_Task description_
Would you retype all of these records exactly?

_Supplied material_
┄┄┄┄┄┄┄┄┄┄

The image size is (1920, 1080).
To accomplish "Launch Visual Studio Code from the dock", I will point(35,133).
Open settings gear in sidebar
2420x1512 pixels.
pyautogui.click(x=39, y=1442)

┄┄┄┄┄┄┄┄┄┄

_Solved exercise_
The image size is (1920, 1080).
To accomplish "Launch Visual Studio Code from the dock", I will point(35,133).
Open settings gear in sidebar
2420x1512 pixels.
pyautogui.click(x=39, y=1442)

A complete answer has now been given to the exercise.